Director of the Mexico Institute at the Wilson Center

The future of this relationship should be based on the fundamental fact that the two nations depend upon friendly relations for their mutual security and prosperity — a trade war is not beneficial to either country. Some 4.9 million jobs depend on the bilateral relationship, according to a recent Wilson Center study. And while Mexico has received significant U.S. aid for public security and to fight drug cartels, Mexico reciprocates through intelligence-sharing, keeping the U.S. safe from terrorism.

Nevertheless, the current U.S. administration seems prepared to put all this at risk through high-stakes brinkmanship. The question of who will pay for a border wall can result in two possible scenarios. In the first, the U.S. could soften its bargaining position by proposing a reallocation of the billions of dollars it gives Mexico for migration control and to fight against drugs and organized crime, to pay for the wall. Trump could then claim victory, and Peña Nieto could show that no Mexican money was used to pay for it. The second scenario is not pretty. If both sides remain combative, we can expect a freeze in relations, a rise in border transaction costs, and an end to cooperation on security and migration affairs.

In either scenario, when a new Mexican president takes charge in 2018, we are likely to see a rise in nationalism and anti-yanquismo, no matter the winning party. Let’s work and pray that opting for the first will at least alleviate any damage to our long-term bilateral relationship. 




Mariela Ramirez, 24,

primary school teacher

“I think the relationship should be even and consistent, with both countries working together instead of going their separate ways. But I don’t think Trump is open to dialogue. He just wants everything to be how he says it should be.”
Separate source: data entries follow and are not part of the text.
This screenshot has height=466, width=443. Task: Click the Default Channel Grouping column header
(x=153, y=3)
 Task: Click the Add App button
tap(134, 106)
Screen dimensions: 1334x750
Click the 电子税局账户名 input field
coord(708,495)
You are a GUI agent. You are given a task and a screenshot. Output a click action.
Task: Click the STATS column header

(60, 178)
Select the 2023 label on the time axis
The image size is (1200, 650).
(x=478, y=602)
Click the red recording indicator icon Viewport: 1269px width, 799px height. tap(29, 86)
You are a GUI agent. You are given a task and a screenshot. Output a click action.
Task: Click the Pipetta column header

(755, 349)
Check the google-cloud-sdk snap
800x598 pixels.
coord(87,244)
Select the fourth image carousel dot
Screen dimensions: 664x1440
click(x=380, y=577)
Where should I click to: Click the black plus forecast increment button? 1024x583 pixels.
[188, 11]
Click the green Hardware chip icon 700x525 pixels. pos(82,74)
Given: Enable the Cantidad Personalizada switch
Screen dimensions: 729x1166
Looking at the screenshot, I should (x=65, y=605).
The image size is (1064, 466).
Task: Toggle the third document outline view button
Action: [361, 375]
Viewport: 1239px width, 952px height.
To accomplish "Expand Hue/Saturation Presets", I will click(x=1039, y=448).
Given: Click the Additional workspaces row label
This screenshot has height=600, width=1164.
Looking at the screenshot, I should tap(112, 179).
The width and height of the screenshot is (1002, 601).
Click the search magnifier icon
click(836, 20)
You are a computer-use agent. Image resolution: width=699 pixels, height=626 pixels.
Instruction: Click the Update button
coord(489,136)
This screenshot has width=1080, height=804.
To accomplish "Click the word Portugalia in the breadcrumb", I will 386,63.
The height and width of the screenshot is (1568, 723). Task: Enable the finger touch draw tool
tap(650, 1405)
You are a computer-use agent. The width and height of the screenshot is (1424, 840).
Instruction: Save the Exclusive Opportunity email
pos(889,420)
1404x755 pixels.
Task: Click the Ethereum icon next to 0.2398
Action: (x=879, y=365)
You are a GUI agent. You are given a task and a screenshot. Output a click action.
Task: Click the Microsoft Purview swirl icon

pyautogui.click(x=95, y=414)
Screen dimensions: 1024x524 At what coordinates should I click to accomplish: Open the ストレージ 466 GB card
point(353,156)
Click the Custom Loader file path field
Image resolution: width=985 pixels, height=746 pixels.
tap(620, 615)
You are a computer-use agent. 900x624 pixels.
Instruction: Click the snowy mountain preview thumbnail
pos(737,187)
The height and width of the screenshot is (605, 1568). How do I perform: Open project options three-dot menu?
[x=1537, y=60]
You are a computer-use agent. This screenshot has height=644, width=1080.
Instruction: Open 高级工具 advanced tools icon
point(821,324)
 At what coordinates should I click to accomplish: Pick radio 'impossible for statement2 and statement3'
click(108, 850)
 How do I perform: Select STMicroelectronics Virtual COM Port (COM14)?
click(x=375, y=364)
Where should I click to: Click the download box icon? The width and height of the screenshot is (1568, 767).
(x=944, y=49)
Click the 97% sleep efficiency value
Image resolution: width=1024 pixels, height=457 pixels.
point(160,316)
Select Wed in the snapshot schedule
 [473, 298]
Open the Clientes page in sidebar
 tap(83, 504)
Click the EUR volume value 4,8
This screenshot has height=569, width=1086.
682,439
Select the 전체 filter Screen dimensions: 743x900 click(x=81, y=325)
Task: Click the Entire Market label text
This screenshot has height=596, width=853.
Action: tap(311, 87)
Senator Gabriela Cuevas Barron

Chairwoman of the Foreign Relations Committee in the Mexican Senate

Mexico and the U.S. are going through what is possibly one of the most tumultuous periods in the recent history of our bilateral relationship. This presents challenges at all levels, and on both sides of the border. Mexico’s primary interest should be the well-being of the 34 million Mexican citizens and Mexican-Americans in the United States. Mexico’s government is bound both legally and morally to protect its community’s interests abroad and ensure the safe, orderly and humane return of those whom the Trump administration is threatening to deport.

In order to successfully deal with today’s challenges — managing the migration phenomenon, continuing our work on security cooperation, and maintaining buoyant economies in the region — both Mexico and the U.S. need to cooperate. Any modification of the status quo, including the possible renegotiation of NAFTA, must be geared toward improving conditions for both countries.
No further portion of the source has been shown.